Sebagai contoh, betapa tidak mudahnya menjadi dalang wayang orang, di antaranya tatkala berharap agar seseorang melakukan peran sebagai janoko, ternyata yang dimainkan adalah peran sebagai petruk. Mestinya menjadi semar, ternyata ia lebih kelihatan sebagai sengkuni. Begitu pula, seseorang yang sosok tubuhnya lebih tepat menjadi petruk, ternyata menghendaki peran sebagai Puntodewo. Maka artinya, dalang wayang orang menjadi lebih sulit dibanding dengan dalang wayang kulit.

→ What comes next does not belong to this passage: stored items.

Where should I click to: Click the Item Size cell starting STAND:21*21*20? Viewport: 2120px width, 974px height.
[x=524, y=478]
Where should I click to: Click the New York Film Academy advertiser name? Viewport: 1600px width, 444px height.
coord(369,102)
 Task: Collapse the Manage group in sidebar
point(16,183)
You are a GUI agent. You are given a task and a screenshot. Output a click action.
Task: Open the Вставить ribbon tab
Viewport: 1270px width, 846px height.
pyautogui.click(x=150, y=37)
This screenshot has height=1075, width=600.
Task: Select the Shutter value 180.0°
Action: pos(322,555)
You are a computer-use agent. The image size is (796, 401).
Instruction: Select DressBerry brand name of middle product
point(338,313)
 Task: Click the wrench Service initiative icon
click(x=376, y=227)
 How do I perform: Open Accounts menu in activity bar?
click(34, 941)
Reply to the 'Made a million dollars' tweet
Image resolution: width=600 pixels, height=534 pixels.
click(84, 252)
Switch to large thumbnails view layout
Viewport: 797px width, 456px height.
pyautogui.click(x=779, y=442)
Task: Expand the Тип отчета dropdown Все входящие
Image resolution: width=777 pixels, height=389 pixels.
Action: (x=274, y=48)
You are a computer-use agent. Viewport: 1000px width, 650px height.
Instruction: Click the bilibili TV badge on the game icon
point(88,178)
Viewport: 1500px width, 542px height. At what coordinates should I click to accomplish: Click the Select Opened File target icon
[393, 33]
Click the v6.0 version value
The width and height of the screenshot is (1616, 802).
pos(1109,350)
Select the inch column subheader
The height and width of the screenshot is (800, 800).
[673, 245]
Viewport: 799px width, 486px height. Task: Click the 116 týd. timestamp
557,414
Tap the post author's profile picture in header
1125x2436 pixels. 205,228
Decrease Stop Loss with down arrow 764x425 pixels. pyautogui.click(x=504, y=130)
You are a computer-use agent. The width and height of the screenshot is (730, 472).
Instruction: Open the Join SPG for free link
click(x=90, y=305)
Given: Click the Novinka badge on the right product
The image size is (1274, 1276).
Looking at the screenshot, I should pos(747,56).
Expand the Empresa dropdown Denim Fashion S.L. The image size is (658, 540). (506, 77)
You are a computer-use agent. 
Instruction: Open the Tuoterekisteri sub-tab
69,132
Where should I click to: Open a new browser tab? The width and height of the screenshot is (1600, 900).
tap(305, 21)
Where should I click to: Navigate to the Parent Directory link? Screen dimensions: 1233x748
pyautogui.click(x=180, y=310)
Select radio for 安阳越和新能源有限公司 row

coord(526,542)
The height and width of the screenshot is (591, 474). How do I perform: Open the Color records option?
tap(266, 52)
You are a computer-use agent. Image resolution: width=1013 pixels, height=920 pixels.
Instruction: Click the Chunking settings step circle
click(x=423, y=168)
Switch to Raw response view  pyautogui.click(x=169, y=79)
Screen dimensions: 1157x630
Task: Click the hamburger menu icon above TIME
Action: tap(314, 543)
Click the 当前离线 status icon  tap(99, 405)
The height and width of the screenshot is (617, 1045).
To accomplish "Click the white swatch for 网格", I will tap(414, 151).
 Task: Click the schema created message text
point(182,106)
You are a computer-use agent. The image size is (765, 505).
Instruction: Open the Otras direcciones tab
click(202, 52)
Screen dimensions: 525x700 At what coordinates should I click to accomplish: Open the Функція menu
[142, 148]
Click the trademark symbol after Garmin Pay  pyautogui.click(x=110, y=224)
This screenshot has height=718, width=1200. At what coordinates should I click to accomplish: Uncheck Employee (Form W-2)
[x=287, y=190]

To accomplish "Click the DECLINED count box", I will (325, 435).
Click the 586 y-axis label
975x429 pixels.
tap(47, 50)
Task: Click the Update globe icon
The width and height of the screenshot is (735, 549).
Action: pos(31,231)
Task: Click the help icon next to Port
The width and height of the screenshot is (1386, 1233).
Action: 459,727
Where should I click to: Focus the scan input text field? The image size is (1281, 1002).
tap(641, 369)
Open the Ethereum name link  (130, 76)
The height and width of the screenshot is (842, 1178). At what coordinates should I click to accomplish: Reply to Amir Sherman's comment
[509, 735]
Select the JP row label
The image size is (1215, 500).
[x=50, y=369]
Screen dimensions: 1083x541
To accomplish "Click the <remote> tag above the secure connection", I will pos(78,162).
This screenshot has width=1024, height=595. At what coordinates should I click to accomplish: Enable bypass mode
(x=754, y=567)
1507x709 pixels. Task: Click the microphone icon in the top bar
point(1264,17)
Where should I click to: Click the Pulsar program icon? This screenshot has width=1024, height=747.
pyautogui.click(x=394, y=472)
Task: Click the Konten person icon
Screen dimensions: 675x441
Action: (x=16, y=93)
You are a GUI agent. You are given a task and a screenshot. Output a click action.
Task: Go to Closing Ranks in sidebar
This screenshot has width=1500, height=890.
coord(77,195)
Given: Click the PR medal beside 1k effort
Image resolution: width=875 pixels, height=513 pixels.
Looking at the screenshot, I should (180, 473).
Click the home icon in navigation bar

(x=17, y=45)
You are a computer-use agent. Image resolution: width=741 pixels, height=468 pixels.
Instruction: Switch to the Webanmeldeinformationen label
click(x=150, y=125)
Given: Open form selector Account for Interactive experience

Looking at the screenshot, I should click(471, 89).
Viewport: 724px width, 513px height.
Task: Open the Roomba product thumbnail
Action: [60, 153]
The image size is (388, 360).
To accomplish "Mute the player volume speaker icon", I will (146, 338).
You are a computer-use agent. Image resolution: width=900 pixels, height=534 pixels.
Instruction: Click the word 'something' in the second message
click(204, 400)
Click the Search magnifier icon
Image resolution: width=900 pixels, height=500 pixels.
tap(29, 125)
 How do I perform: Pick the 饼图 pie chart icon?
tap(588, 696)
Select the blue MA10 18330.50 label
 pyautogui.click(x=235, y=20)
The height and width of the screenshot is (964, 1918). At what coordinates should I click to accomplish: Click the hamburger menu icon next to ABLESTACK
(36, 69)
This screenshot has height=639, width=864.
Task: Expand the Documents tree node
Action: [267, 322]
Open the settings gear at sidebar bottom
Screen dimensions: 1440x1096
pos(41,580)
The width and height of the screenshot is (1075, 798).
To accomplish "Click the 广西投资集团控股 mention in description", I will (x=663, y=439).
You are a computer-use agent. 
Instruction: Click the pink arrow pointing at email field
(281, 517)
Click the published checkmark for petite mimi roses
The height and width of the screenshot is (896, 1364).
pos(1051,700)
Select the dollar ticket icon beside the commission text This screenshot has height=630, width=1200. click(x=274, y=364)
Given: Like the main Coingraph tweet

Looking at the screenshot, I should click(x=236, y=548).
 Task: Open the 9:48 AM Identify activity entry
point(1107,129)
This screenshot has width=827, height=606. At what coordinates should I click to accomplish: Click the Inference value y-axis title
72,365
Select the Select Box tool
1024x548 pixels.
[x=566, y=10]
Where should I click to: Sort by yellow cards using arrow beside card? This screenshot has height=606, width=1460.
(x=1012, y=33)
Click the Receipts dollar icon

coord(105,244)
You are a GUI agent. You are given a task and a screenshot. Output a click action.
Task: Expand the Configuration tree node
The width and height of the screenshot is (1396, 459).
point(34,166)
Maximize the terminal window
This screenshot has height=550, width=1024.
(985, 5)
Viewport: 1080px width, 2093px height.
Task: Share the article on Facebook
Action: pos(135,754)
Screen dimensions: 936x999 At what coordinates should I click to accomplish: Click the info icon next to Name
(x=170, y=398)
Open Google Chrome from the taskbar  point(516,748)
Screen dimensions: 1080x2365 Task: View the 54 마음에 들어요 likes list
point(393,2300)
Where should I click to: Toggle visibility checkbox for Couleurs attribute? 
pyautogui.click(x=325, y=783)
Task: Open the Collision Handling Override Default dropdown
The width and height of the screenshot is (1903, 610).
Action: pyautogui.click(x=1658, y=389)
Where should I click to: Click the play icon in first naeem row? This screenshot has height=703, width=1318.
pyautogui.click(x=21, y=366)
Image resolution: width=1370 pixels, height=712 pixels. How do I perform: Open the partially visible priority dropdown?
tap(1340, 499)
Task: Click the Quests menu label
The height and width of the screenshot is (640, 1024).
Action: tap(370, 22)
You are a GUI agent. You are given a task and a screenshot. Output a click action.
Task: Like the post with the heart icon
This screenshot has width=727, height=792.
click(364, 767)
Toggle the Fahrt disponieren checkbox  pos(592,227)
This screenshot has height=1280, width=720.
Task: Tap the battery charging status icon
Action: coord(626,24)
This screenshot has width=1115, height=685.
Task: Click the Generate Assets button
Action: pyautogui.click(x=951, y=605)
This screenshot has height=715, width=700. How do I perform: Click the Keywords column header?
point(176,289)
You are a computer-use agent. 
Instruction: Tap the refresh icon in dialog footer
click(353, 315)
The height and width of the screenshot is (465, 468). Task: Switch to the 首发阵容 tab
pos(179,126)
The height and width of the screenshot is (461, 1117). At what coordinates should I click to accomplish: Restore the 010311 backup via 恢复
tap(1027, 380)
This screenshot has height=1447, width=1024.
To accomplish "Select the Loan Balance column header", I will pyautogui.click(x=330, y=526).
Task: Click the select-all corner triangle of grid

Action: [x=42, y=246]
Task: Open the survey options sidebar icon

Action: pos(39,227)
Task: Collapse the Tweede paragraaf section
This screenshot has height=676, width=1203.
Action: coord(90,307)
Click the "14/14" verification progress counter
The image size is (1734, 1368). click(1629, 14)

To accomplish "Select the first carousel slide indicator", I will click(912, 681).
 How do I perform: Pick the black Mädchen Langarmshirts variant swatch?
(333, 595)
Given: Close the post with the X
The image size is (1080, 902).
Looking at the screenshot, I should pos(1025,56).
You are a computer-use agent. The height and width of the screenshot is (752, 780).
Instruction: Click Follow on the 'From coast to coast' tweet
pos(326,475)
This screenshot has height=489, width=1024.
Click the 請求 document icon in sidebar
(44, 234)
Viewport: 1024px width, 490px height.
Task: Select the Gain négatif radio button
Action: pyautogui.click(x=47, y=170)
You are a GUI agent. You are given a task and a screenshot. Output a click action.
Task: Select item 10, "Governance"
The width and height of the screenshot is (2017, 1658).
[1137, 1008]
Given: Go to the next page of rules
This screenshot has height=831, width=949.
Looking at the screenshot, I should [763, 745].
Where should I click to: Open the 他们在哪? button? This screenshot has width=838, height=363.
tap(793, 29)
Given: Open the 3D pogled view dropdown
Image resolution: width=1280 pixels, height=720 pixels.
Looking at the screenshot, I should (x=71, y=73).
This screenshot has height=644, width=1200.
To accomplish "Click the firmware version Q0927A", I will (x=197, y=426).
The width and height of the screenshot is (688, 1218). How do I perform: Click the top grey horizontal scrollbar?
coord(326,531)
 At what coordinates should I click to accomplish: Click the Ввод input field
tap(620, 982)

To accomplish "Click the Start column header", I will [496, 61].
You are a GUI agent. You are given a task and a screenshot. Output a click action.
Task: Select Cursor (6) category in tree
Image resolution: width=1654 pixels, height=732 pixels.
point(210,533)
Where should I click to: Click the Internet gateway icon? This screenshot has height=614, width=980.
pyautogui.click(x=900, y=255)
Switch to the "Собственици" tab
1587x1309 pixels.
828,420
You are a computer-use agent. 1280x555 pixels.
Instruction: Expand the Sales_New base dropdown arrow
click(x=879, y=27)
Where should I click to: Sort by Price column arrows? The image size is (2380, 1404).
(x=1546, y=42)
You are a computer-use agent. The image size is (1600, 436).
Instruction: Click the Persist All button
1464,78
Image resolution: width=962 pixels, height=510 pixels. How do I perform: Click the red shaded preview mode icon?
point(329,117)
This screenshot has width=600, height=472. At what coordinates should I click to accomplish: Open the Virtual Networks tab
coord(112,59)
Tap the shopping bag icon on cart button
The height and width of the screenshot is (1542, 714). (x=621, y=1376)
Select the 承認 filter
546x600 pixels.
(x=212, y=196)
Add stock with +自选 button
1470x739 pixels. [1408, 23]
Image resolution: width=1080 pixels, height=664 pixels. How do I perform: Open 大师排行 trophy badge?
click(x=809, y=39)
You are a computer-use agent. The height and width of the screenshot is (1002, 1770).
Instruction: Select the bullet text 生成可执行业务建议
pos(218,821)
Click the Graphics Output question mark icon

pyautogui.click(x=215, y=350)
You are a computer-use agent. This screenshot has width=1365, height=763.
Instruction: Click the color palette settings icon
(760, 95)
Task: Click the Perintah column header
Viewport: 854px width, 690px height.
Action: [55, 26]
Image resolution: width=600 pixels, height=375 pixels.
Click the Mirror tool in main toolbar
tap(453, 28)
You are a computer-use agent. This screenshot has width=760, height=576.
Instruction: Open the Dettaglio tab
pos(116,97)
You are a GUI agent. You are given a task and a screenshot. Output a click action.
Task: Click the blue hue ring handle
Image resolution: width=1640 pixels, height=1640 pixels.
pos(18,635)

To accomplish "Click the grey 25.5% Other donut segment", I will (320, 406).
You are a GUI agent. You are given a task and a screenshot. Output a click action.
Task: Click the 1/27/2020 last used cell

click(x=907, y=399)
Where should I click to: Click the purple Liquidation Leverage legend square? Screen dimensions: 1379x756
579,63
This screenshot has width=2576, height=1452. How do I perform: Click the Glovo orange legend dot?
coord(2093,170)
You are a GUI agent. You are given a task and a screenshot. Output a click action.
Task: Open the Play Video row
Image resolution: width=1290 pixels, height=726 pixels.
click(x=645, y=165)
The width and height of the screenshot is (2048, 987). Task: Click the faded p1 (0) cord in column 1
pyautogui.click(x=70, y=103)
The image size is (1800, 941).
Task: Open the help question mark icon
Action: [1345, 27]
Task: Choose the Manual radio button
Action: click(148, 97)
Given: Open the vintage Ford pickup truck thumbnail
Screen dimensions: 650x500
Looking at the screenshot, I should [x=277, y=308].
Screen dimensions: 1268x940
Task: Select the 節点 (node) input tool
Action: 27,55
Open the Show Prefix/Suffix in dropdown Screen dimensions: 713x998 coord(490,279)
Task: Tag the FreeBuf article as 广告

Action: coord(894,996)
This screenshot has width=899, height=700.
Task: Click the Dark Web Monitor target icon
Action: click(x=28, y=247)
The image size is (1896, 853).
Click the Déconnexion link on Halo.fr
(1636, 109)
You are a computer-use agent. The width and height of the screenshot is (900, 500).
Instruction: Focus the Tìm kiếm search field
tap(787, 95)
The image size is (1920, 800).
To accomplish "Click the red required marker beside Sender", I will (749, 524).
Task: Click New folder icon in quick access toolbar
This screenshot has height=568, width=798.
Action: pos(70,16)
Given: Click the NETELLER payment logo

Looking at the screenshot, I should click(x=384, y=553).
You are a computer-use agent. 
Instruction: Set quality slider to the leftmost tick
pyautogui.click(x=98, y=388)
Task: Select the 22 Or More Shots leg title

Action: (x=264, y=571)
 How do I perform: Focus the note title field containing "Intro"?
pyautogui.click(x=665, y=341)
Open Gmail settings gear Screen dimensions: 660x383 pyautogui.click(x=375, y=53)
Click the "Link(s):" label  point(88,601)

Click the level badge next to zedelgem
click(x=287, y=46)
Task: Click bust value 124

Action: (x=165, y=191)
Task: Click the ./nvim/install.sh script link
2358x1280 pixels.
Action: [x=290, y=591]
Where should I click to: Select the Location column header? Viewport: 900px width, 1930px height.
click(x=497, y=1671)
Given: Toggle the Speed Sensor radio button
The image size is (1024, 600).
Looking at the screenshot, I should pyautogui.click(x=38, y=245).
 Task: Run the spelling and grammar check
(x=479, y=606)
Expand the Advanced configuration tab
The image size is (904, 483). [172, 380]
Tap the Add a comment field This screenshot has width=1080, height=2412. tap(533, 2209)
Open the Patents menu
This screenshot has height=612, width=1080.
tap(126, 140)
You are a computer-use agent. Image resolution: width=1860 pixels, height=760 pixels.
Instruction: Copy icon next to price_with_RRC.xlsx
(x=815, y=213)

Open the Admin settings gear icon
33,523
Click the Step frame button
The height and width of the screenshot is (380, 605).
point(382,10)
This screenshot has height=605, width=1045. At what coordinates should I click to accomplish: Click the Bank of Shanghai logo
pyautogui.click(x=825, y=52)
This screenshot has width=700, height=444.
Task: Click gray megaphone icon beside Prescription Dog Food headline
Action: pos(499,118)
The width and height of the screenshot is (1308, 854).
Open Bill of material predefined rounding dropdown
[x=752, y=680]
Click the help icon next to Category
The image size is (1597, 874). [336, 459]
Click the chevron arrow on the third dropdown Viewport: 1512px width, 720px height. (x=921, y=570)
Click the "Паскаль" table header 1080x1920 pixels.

Begitu pula seorang pemimpin. Memberikan peran-peran kepada berbagai orang yang berbeda-beda, ternyata belum tentu berhasil dimainkan secara tepat. Seorang yang seharusnya melakukan peran sebagai pengawas, ternyata yang bersangkutan sendiri perlu diawasi. Seorang yang seharusnya mengamankan uang, ternyata malah justru menjadikan uangnya hilang semua, seorang yang seharusnya melakukan peran sebagai algojo, malah dia sendiri yang harus dihukum, dan seterusnya.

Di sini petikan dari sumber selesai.